**TEXT:**
Am 03.11.23 um 07:10 schrieb Randy LaPolla:
> Hi Martin and all,
> Over the years I have been asked by Nature to review a number of these 
> papers that use a  Bayesian-based algorithm (usually the same exact 
> one)—there has been a fad of such papers, and my response is almost 
> always the same: they have used a method (lexicostatistics) long ago 
> discredited in linguistics, but sometimes come up with results quite 
> similar to the results found by more empirical traditional studies. As 
> their valid  results are never new, the only thing worth mentioning is 
> the methodology, as Jürgen pointed out. The methodology fails sometimes, 
> though, and there are two crucial aspects why it does: the only thing 
> that varies among all these studies is what database they use and how 
> they set the priors, which can greatly bias the outcome. The one such 
> study I supported was by Zhang Menghan et al. in 2019, as it used a very 
> reliable database (Matisoff’s Sino-Tibetan Etymological Dictionary and 
> Thesaurus—developed over 30 years) and did not set any priors that would 
> have biased the outcome. Most of the others use problematic datasets, 
> and as the old saying goes, Garbage in, garbage out.
> 
> Randy
> 
>> On Nov 2, 2023, at 22:22, Martin Haspelmath 
>> <martin_haspelmath at eva.mpg.de> wrote:
>>
>> 
>>
>> Dear all,
>>
>> Twelve years ago, for the first (and so far last) time, typology made 
>> it into /Nature/, and /BBC Online/ reported at the time: “A 
>> long-standing idea that human languages share universal features that 
>> are dictated by human brain structure has been cast into doubt.”

**SUPPLIED MATERIAL:**
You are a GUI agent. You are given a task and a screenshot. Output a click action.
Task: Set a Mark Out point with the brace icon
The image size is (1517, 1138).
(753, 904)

**GIVEN EXERCISE:** Write what comes next in the email thread on Bayesian studies of language families, starting right after its last sentence.

**EXERCISE ANSWER:**
>> (https://www.bbc.com/news/science-environment-13049700). Our journal 
>> /Linguistic Typology/ took this as an opportunity to publish a 
>> “Universals Debate” taking up 200 pages 
>> (https://www.degruyter.com/document/doi/10.1515/lity.2011.023/html). 
>> Younger LINGTYP readers may not remember all this, but a lot of stir 
>> was caused at the time by the paper by Dunn et al. (2011), which 
>> claimed that "systematic linkages of traits are likely to be the rare 
>> exception rather than the rule. Linguistic diversity does not seem to 
>> be tightly constrained by universal cognitive factors“ 
>> (https://www.nature.com/articles/nature09923). Their paper argued not 
>> only against Chomskyan UG (universal grammar), but also against the 
>> Greenbergian word order universals (Dryer 1992).
>>
>> In the meantime, however, it has become clear that those surprising 
>> claims about word order universals are not supported – the sample size 
>> (four language families) used in their paper was much too small.
>>
>> Much less prominently, Jäger & Wahle (2021) reexamined those claims 
>> (using similar methods, but many more language families and all 
>> relevant /WALS/ data), finding “statistical evidence for 13 word order 
>> features, which largely confirm the findings of traditional 
>> typological research” 
>> (https://www.frontiersin.org/articles/10.3389/fpsyg.2021.682132/full).
>>
>> Similarly, Annemarie Verkerk and colleagues (including Russell Gray) 
>> have recently reexamined a substantial number of claimed universals on 
>> the basis of the much larger Grambank database and found that 
>> especially Greenberg’s word order universals hold up quite well (see 
>> Verkerk’s talk at the recent Grambank workshop at MPI-EVA: 
>> https://www.eva.mpg.de/de/linguistic-and-cultural-evolution/events/2023-grambank-workshop/, available on YouTube: https://www.youtube.com/playlist?list=PLSqqgRcaL9yl8FNW_wb8tDIzz9R78t8Uk).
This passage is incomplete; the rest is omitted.